いまや広島を代表する名所で、春にはオープンから4年目のシーズンを迎えるマツダスタジアム(南区)。そのグラウンドの地下が、巨大な貯留池になっていることを知っているだろうか。管理を担当する広島市下水道局大州水資源再生センター次長の中村嘉男さん(59)に、“秘密基地”のような空間を案内してもらった。
グラウンド下には、計1万5300立方メートルの水をためることができる。土地の低い広島駅南側の浸水対策として、7000立方メートルをためられる池が二つ。2・2メートルの流入管を使って水を集める。スタジアムの屋根やグラウンドに降った雨水をためて処理し、再利用するための水槽は右翼側グラウンドの真下にあり、計1300立方メートルの容量がある。浸水対策用の貯留池とを隔てるのは、大型車両が行き来できる幅7~8メートルの通路。貯留池にたまる土砂を運び出すためという。コンクリートの打ちっ放しのため、空気が冷たい。

.....

練習問題 1:
データ抜粋の行のうち、「Where should I click to: Select」を含む行から始めて最後の行までを、「Image resolution」をすべて「Screenshot resolution」に置き換え、ほかは変えずに書き直してください。
本文とデータの行は互いに関係がありません。

.....

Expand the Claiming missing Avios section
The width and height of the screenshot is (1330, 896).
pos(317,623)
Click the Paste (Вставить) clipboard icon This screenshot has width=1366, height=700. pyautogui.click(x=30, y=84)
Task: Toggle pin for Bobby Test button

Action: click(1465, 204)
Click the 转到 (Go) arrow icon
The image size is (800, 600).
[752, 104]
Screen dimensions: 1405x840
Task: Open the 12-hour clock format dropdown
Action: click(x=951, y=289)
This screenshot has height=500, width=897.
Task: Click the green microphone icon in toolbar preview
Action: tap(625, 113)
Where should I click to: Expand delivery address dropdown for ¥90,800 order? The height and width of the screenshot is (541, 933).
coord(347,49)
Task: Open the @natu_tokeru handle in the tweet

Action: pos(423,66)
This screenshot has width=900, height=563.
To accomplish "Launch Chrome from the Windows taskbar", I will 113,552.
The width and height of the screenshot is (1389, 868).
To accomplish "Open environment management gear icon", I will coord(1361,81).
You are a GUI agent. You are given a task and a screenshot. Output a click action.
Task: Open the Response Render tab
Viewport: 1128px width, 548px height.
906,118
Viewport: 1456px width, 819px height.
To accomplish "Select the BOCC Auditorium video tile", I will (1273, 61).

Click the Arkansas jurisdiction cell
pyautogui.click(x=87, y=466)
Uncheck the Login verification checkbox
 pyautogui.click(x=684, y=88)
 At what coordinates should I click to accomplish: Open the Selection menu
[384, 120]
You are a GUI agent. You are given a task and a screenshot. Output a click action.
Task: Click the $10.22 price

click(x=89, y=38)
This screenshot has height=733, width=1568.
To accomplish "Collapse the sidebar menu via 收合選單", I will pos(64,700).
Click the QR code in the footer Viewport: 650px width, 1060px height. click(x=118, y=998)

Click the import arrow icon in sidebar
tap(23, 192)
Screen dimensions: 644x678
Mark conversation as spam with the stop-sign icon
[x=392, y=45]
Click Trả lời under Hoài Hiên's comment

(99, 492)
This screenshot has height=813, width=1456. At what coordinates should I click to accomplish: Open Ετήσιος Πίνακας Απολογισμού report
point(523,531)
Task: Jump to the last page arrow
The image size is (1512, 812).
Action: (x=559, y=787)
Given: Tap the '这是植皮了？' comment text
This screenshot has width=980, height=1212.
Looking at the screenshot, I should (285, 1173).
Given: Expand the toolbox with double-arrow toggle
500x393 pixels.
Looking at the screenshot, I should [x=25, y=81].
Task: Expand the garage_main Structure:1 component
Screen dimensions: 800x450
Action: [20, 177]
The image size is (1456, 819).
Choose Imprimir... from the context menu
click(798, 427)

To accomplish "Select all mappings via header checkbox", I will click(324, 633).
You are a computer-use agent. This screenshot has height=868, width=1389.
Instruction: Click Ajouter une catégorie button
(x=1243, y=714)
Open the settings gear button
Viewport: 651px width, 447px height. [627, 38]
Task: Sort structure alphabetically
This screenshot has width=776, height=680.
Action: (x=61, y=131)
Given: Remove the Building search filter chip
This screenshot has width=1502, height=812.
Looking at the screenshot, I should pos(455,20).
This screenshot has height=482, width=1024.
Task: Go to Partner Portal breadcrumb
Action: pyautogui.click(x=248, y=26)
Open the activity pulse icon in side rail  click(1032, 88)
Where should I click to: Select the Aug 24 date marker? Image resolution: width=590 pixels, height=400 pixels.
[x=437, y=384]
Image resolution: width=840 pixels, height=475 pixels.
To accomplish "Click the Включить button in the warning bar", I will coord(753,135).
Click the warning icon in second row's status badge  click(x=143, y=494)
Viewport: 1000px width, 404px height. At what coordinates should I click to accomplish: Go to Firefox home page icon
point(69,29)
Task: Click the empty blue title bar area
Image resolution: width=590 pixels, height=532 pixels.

.....

練習問題 2:
本文のうち「いまや広島を代表する名所で、」から始めて「っ放しのため、空気が冷たい。」までを、一字一句そのまま書き写してください。

解答 1:
Where should I click to: Select the Aug 24 date marker? Screenshot resolution: width=590 pixels, height=400 pixels.
[x=437, y=384]
Screenshot resolution: width=840 pixels, height=475 pixels.
To accomplish "Click the Включить button in the warning bar", I will coord(753,135).
Click the warning icon in second row's status badge  click(x=143, y=494)
Viewport: 1000px width, 404px height. At what coordinates should I click to accomplish: Go to Firefox home page icon
point(69,29)
Task: Click the empty blue title bar area
Screenshot resolution: width=590 pixels, height=532 pixels.

解答 2:
いまや広島を代表する名所で、春にはオープンから4年目のシーズンを迎えるマツダスタジアム(南区)。そのグラウンドの地下が、巨大な貯留池になっていることを知っているだろうか。管理を担当する広島市下水道局大州水資源再生センター次長の中村嘉男さん(59)に、“秘密基地”のような空間を案内してもらった。
グラウンド下には、計1万5300立方メートルの水をためることができる。土地の低い広島駅南側の浸水対策として、7000立方メートルをためられる池が二つ。2・2メートルの流入管を使って水を集める。スタジアムの屋根やグラウンドに降った雨水をためて処理し、再利用するための水槽は右翼側グラウンドの真下にあり、計1300立方メートルの容量がある。浸水対策用の貯留池とを隔てるのは、大型車両が行き来できる幅7~8メートルの通路。貯留池にたまる土砂を運び出すためという。コンクリートの打ちっ放しのため、空気が冷たい。